Tobias Hartlehnert schrieb:


> Ich fände das im Prinzip gar nicht mal schlecht - wenn ich z.B. durch einen Direktlink auf ein bestimmtes Posting in einen von mir ungelesenen Thread auf z.B. Seite 10 gelange, mich der Thread interessiert und ich mir aber erst später die restlichen ungelesenen Postings durchlesen möchte - so könnte ich das nicht da ja alle "ungelesenen" Postings bereits als gelesen markiert wurden - obwohl ich sie definitiv noch nicht gelesen habe



Es wäre neu, und in meinen Augen doof.. wenn in einem Thread (z.B. Android-Stammtisch, Auto-Thread, R9 290/290-Laberthread, Haswell-OC-Thread..) über 2 Tage 10 neue Seiten hinzu gekommen sind, lese ich nicht alle 10, sondern nur die letzten 1-2, um zu sehen, welche Themen gerade dran sind. Wenn mein CP mich dann jedes Mal nervt, dass ich die restlichen Seiten noch nicht gelesen habe, wäre das halt irgendwo nicht so cool.


----------



## PCGH_Torsten (16. Februar 2015)

Stryke7 schrieb:


> Unterstütze ich voll und ganz!
> 
> Obwohl uns klar sein sollte, dass man dann in vielen Threads garnichts mehr schreiben kann, da die niemand mehr aufarbeiten kann.



Ich glaube, die Moderation setzt diese Regel auch nicht alzu hart durch. 
Aber es wäre wohl kein großes Problem, wenn die Forensoftware für ein eigentlich unerwünschtes Verhalten nicht optimal arbeiten würde.


----------



## sav (18. Februar 2015)

Mir ist sind folgende Dinge aufgefallen:

Bilder die nicht genutzt werden, werden nicht nach 1 Stunde automatisch gelöscht. Eine manuelle Funktion zum löschen gibt es auch nicht.

als beim beim alten Design einen Link eingefügt hat, wurde der Bereich für den Namen des Links automatisch markiert und man konnte dem Link sehr komfortabel einen Namen geben. Vielleicht gibt es ja die Möglichkeit dieses Feature wieder zu integrieren?


----------



## Stryke7 (18. Februar 2015)

sav schrieb:


> Mir ist sind folgende Dinge aufgefallen:
> 
> Bilder die nicht genutzt werden, werden nicht nach 1 Stunde automatisch gelöscht.

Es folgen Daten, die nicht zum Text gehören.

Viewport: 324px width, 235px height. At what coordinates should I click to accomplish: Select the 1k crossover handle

Eine manuelle Funktion zum löschen gibt es auch nicht.



Falls du dir die Mühe gemacht hättest zu lesen, wüsstest du dass das durchaus so beabsichtigt ist   Sonst müllt es einfach nur die Server zu.  

Entsprechend ist natürlich auch manuelle Löschung nicht möglich, wenn die Bilder noch in einem Beitrag eingebunden sind.


----------



## ZAM (18. Februar 2015)

Stryke7 schrieb:


> Falls du dir die Mühe gemacht hättest zu lesen, wüsstest du dass das durchaus so beabsichtigt ist   Sonst müllt es einfach nur die Server zu.

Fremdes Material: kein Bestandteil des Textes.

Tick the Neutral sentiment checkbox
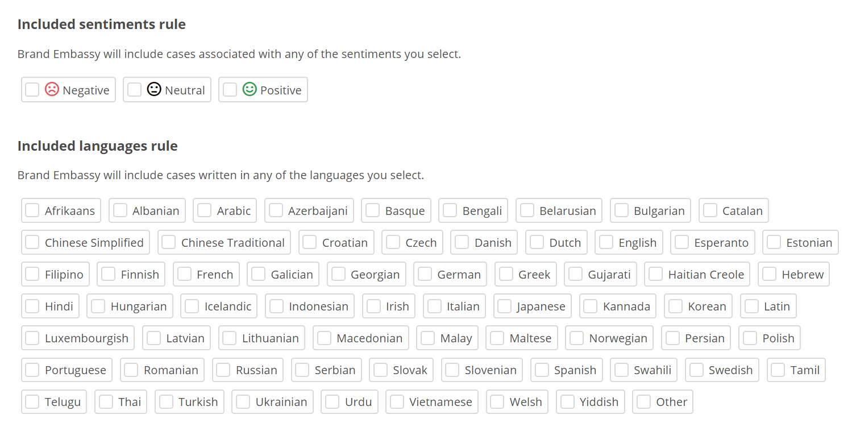click(134, 90)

Er meint auch die automatische Löschung ungenutzter Bilder.


----------



## Stryke7 (18. Februar 2015)

ZAM schrieb:


> Er meint auch die automatische Löschung ungenutzter Bilder.



Hä? Natürlich, was denn sonst?


Ungenutzte Bilder werden automatisch wieder gelöscht und eingebundene Bilder kann man nicht einfach löschen, da sie ja verwendet werden.  Oder verstehe ich dich falsch?


----------



## ZAM (18. Februar 2015)

Stryke7 schrieb:


> Ungenutzte Bilder werden automatisch wieder gelöscht und eingebundene Bilder kann man nicht einfach löschen, da sie ja verwendet werden.  Oder verstehe ich dich falsch?



Ich zitiere noch mal den original Bittsteller mit entsprechenden Markierungen. 


> Bilder die nicht genutzt werden, werden nicht nach 1 Stunde automatisch gelöscht. Eine manuelle Funktion zum löschen gibt es auch nicht.


Und genau das gilt es gerade zu analysieren, was da ggfs. schief läuft.


----------



## Tobias Hartlehnert (18. Februar 2015)

Whoosaa schrieb:


> Habe ich dich irgendwo verantwortlich gemacht?


Nein, habs auch nicht so aufgefasst, wollts nur gesagt haben 



> Es wäre neu, und in meinen Augen doof.. wenn in einem Thread (z.B. Android-Stammtisch, Auto-Thread, R9 290/290-Laberthread, Haswell-OC-Thread..) über 2 Tage 10 neue Seiten hinzu gekommen sind, lese ich nicht alle 10, sondern nur die letzten 1-2, um zu sehen, welche Themen gerade dran sind. Wenn mein CP mich dann jedes Mal nervt, dass ich die restlichen Seiten noch nicht gelesen habe, wäre das halt irgendwo nicht so cool.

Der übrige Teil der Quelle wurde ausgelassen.